__KUTIPAN TEKS__
Masalah lain adalah soal keamanan data. Dalam berbagai platform pengaduan, warga diminta memberikan identitas lengkap. Namun, perlindungan atas data pribadi masih lemah. Tak jarang, data tersebut bocor atau digunakan tanpa izin, membuat warga merasa terancam dan enggan berpartisipasi.

d. Minimnya Tindak Lanjut

Partisipasi yang baik menuntut adanya mekanisme umpan balik. Namun, pada banyak kasus, setelah warga menyampaikan aspirasi melalui platform digital, tidak ada kejelasan tindak lanjut. Aspirasi hanya berakhir sebagai data mati.

Hal ini menciptakan rasa frustrasi dan ketidakpercayaan publik. Partisipasi digital pun menjadi kegiatan simbolik yang tidak berdampak nyata terhadap kebijakan.

 

C.        MENUJU PARTISIPASI DIGITAL YANG BERMAKNA

Harapan untuk mewujudkan perencanaan partisipatif yang inklusif dan efektif melalui teknologi digital tetap terbuka lebar. Tantangannya adalah bagaimana membangun sistem yang tidak hanya canggih secara teknologi, tetapi juga adil secara sosial dan inklusif secara politik dengan senantiasa memperhatikan beberapa hal diantaranya yaitu :

a. Desain Inklusif dan Aksesibel

Platform digital harus dirancang dengan memperhatikan keterbatasan pengguna. Bahasa yang digunakan harus sederhana, interface ramah pengguna, dan tersedia dalam berbagai bahasa lokal. Selain itu, penting untuk tetap menyediakan jalur partisipasi alternatif secara offline agar tidak terjadi eksklusi terhadap kelompok masyarakat tertentu.

Pemerintah harus proaktif membangun infrastruktur digital di daerah-daerah tertinggal dan melakukan pelatihan literasi digital bagi warga. Ini bukan hanya investasi teknologi, tetapi juga investasi demokrasi.

b. Mendorong Budaya Deliberatif

Partisipasi tidak cukup hanya dengan mengumpulkan aspirasi. Harus ada ruang deliberasi yang memungkinkan warga berdiskusi, menimbang pilihan, dan terlibat dalam proses pengambilan keputusan secara kolektif. Forum daring seharusnya dilengkapi dengan fitur interaktif, seperti voting, komentar terbuka, dan forum diskusi.

Selain itu, moderator dari pihak independen atau CSO (civil society organization) dapat dilibatkan untuk menjaga agar diskusi tidak didominasi kelompok tertentu dan tetap fokus pada substansi.

__LATIHAN__
Jawab pertanyaan berikut berdasarkan kutipan tentang partisipasi digital.
(a) Menurut kutipan, apa dampak bagi warga jika data pribadinya bocor atau digunakan tanpa izin?
(b) Fitur interaktif apa saja yang seharusnya melengkapi forum daring?
(c) Dari pihak mana moderator dapat dilibatkan untuk menjaga diskusi?
Kerjakan hanya dengan berpegang pada kutipan tentang partisipasi digital ini.

__KUTIPAN BUTIR__

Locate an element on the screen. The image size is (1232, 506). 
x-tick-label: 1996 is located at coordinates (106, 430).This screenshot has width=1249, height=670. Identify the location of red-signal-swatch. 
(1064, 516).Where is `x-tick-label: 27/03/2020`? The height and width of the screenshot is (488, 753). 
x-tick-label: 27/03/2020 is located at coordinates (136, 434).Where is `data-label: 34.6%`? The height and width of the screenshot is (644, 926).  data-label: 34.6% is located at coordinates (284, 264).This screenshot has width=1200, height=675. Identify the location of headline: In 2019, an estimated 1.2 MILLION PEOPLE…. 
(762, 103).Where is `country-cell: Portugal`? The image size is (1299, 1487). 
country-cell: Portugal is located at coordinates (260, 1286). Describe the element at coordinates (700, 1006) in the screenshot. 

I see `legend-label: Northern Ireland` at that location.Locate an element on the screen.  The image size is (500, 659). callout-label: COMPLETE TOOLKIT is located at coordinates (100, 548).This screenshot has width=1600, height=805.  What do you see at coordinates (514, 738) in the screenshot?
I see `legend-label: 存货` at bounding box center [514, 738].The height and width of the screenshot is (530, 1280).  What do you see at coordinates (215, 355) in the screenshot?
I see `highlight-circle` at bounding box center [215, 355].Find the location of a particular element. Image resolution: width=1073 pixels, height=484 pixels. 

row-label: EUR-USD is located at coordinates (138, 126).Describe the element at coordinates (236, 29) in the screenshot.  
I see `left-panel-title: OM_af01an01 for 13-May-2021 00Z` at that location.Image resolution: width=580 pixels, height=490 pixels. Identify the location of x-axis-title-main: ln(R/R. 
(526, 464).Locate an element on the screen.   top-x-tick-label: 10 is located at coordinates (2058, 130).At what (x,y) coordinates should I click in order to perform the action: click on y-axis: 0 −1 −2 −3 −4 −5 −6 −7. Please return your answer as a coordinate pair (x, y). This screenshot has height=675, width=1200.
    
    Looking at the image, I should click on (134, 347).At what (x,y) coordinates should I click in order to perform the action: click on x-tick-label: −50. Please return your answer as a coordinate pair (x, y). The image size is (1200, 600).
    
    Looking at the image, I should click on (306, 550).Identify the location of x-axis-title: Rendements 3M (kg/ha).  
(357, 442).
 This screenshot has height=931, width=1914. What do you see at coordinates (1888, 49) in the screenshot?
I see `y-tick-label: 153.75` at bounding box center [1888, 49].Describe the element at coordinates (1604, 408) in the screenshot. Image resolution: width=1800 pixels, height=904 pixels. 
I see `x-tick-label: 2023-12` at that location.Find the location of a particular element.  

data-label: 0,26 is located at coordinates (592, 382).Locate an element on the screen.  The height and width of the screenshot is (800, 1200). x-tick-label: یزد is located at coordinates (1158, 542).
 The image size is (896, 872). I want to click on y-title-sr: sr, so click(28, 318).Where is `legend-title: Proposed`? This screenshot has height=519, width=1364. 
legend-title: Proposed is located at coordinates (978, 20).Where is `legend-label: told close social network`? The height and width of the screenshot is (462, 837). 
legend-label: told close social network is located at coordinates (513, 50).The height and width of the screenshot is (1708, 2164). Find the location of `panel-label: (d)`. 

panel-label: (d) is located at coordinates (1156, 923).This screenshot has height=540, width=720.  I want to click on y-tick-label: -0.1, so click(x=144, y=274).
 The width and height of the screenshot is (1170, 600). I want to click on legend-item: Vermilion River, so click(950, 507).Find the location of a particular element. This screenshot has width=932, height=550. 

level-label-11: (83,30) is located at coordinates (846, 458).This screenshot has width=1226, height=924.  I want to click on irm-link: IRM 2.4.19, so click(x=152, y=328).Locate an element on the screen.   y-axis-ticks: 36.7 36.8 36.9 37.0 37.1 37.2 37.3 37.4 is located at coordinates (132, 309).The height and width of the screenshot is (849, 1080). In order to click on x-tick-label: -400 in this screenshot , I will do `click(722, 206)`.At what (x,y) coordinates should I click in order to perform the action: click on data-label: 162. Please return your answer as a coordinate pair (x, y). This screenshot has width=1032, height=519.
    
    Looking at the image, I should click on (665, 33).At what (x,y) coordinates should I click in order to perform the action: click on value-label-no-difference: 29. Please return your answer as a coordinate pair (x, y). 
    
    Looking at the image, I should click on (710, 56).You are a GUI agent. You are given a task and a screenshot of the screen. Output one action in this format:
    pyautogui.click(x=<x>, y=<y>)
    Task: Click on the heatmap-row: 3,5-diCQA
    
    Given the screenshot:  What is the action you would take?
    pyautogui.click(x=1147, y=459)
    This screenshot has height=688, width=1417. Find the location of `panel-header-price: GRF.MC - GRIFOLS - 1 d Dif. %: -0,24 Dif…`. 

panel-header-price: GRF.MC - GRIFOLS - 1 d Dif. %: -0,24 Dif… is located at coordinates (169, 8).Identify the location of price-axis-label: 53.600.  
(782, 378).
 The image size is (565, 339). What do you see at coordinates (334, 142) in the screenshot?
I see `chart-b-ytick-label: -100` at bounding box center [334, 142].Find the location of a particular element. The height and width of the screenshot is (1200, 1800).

__JAWABAN LATIHAN__
(a) Warga merasa terancam dan enggan berpartisipasi.
(b) Voting, komentar terbuka, dan forum diskusi.
(c) Dari pihak independen atau CSO (civil society organization).